Online Action-Stacking Improves Reinforcement Learning Performance for Air Traffic Control
Ben Carvell, George De Ath, Eseoghene Benjamin, Richard Everson
TL;DR
The paper addresses reinforcement learning for air traffic control under operational constraints, introducing online action-stacking as an inference-time wrapper that compiles bursts of primitive actions into domain-appropriate macro-clearances while training on a small action set. Using PPO on the BluebirdDT platform, the authors show that a five-action policy with action-damping and stacking can match or exceed the performance of a policy trained with a 37-action space in lateral navigation, and extend the approach to vertical control and two-aircraft avoidance. The key contributions include a practical mechanism to reduce instruction frequency, maintain safety, and scale RL to complex ATC tasks without changing the underlying MDP, enabling more realistic and tractable training.
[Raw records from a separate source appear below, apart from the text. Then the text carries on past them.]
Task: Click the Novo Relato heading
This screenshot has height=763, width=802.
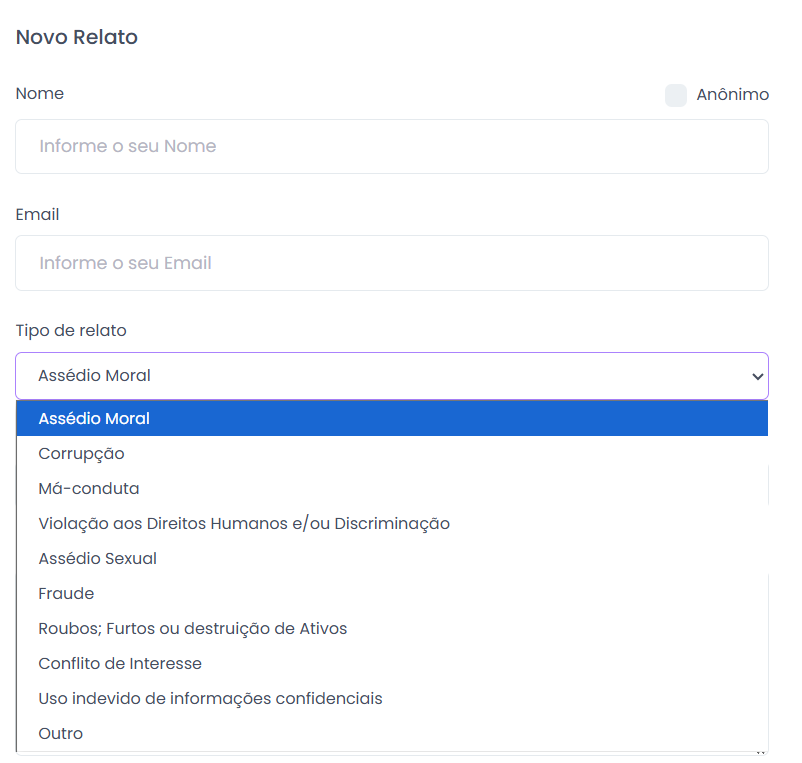Action: (77, 38)
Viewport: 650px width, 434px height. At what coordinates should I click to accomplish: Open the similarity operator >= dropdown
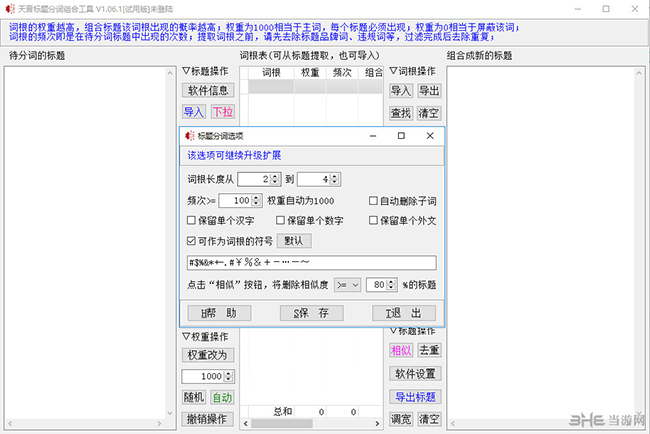pos(351,284)
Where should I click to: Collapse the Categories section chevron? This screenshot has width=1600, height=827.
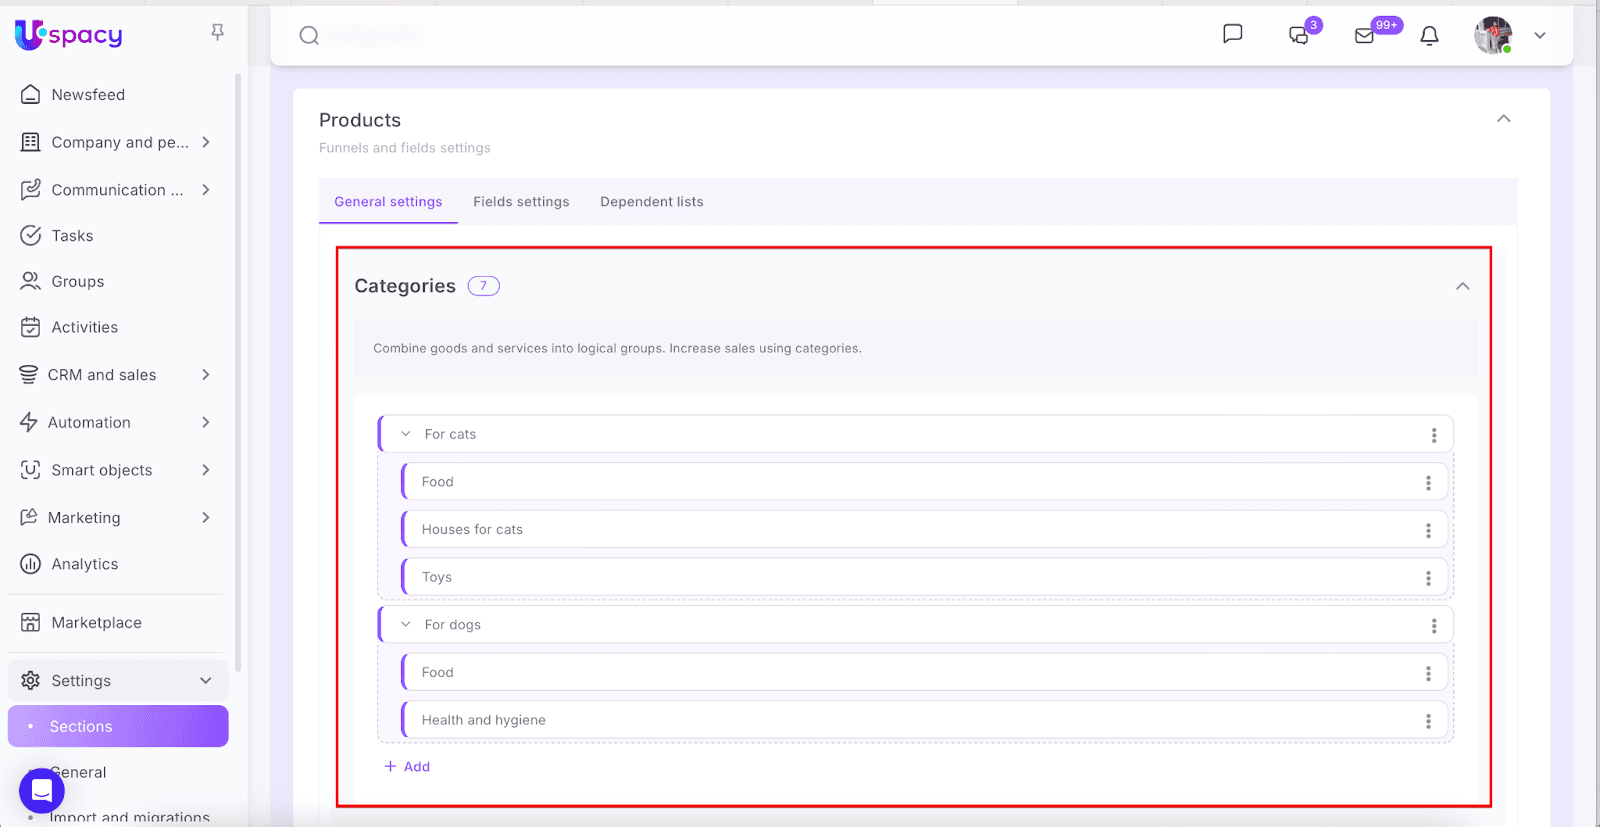[x=1462, y=286]
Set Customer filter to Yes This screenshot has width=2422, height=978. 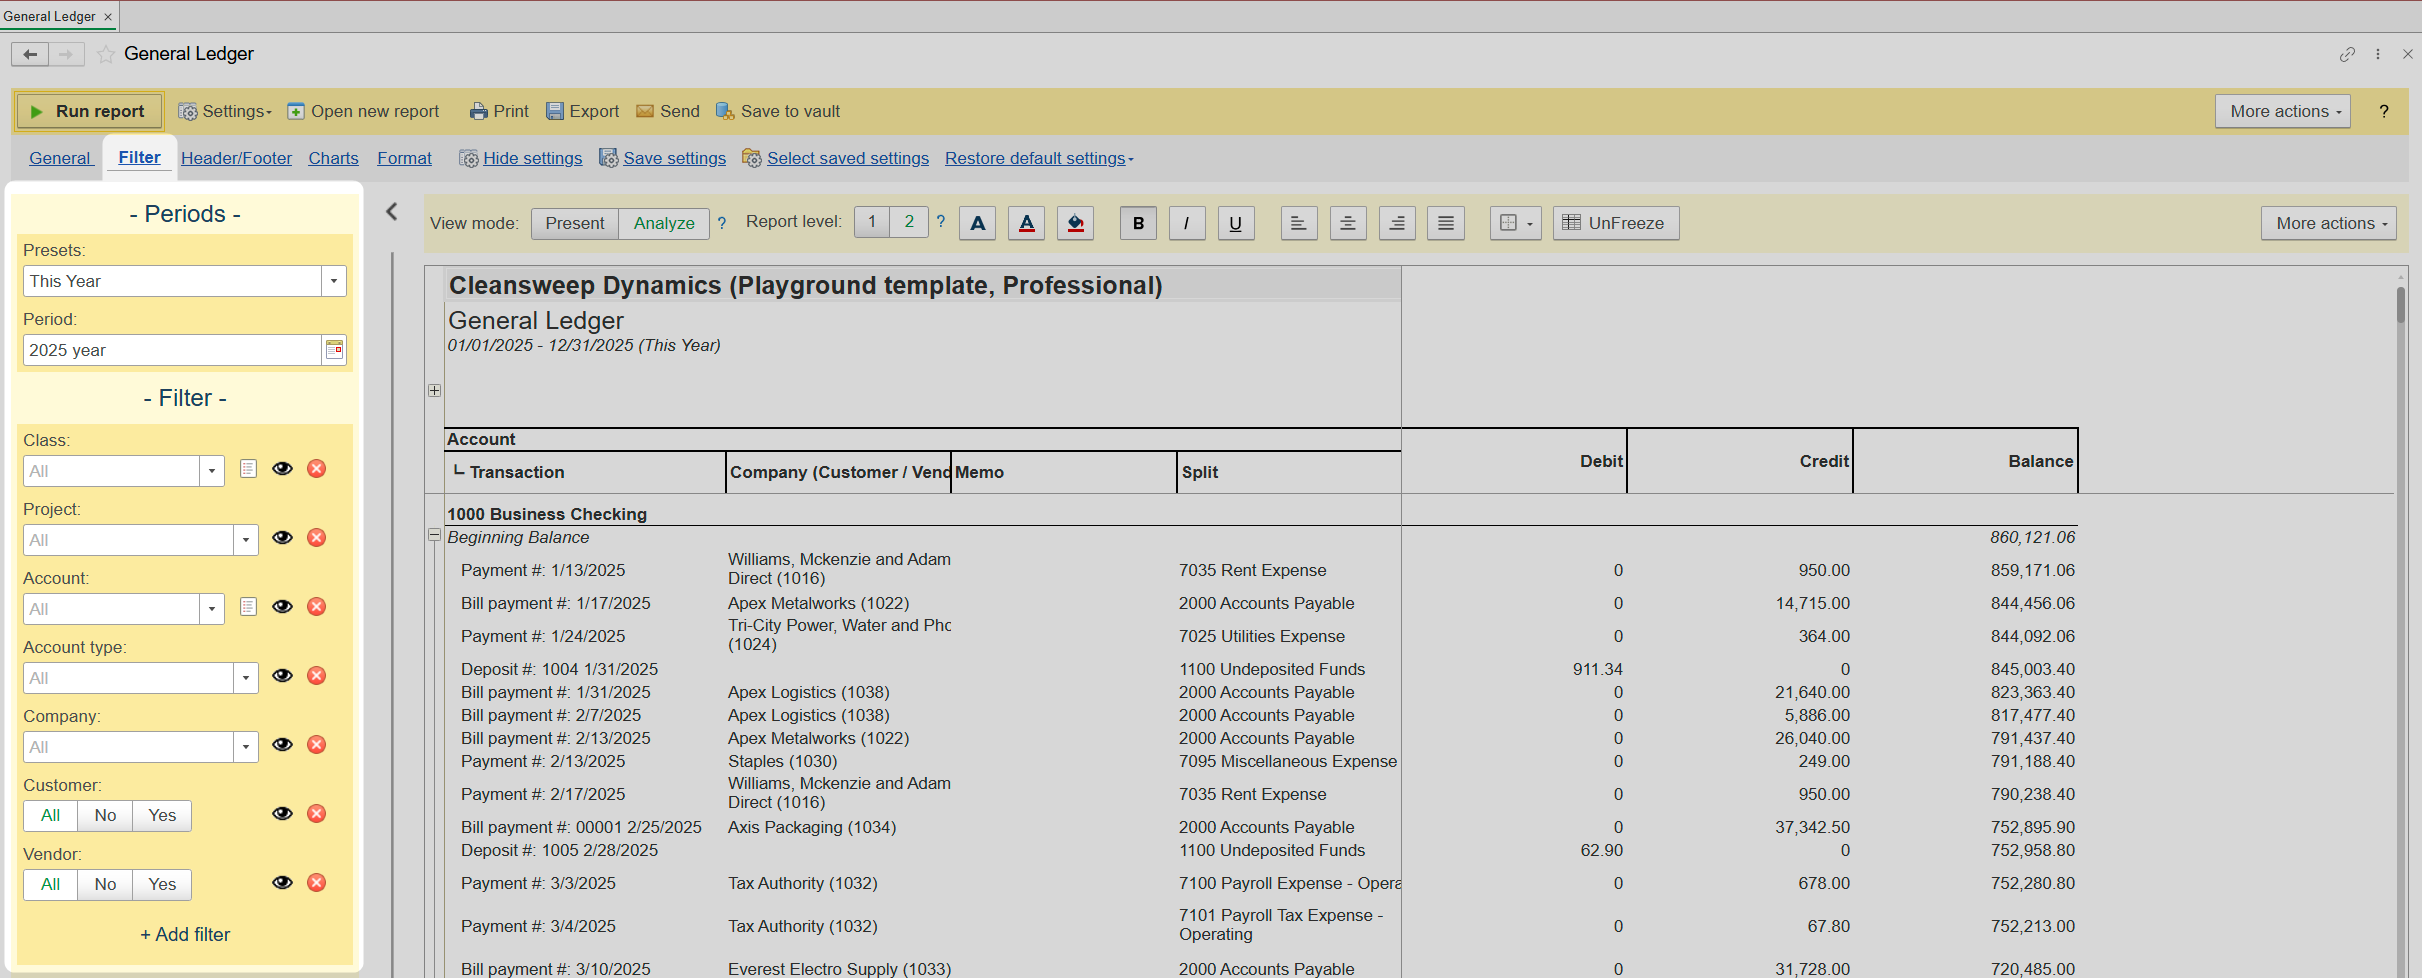(x=162, y=815)
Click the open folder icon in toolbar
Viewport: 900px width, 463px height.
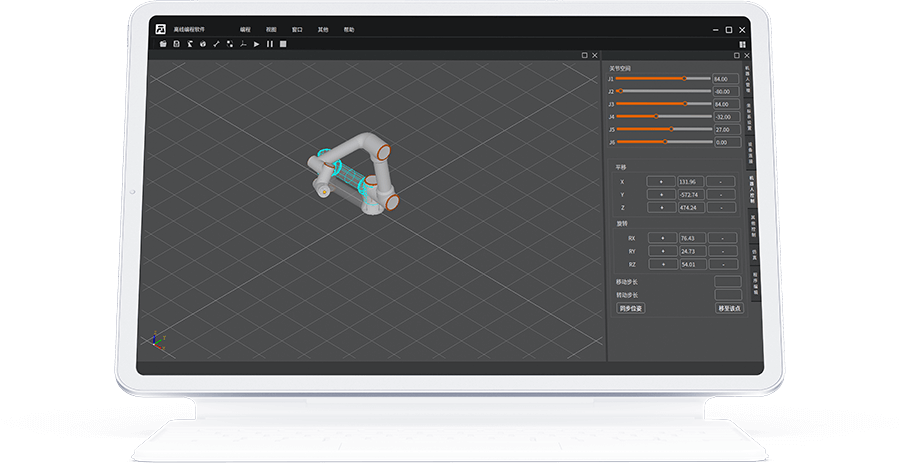click(163, 44)

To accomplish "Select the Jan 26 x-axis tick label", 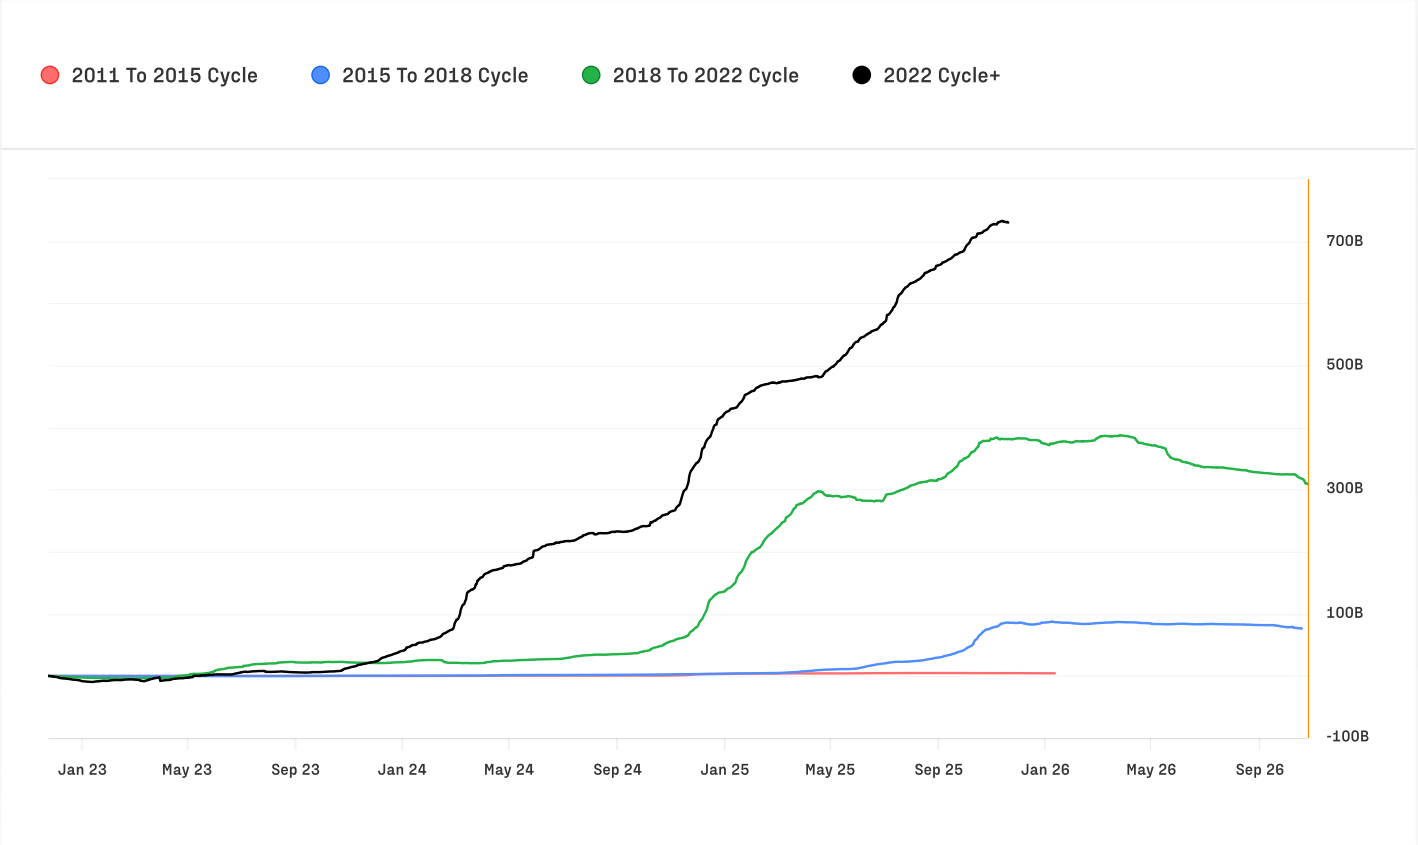I will (x=1045, y=769).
This technique offers a scalable pathway to operational ATC automation by bridging standard RL formulations with the realities of controller workflows and safety requirements.
Abstract
We introduce online action-stacking, an inference-time wrapper for reinforcement learning policies that produces realistic air traffic control commands while allowing training on a much smaller discrete action space. Policies are trained with simple incremental heading or level adjustments, together with an action-damping penalty that reduces instruction frequency and leads agents to issue commands in short bursts. At inference, online action-stacking compiles these bursts of primitive actions into domain-appropriate compound clearances. Using Proximal Policy Optimisation and the BluebirdDT digital twin platform, we train agents to navigate aircraft along lateral routes, manage climb and descent to target flight levels, and perform two-aircraft collision avoidance under a minimum separation constraint. In our lateral navigation experiments, action stacking greatly reduces the number of issued instructions relative to a damped baseline and achieves comparable performance to a policy trained with a 37-dimensional action space, despite operating with only five actions. These results indicate that online action-stacking helps bridge a key gap between standard reinforcement learning formulations and operational ATC requirements, and provides a simple mechanism for scaling to more complex control scenarios.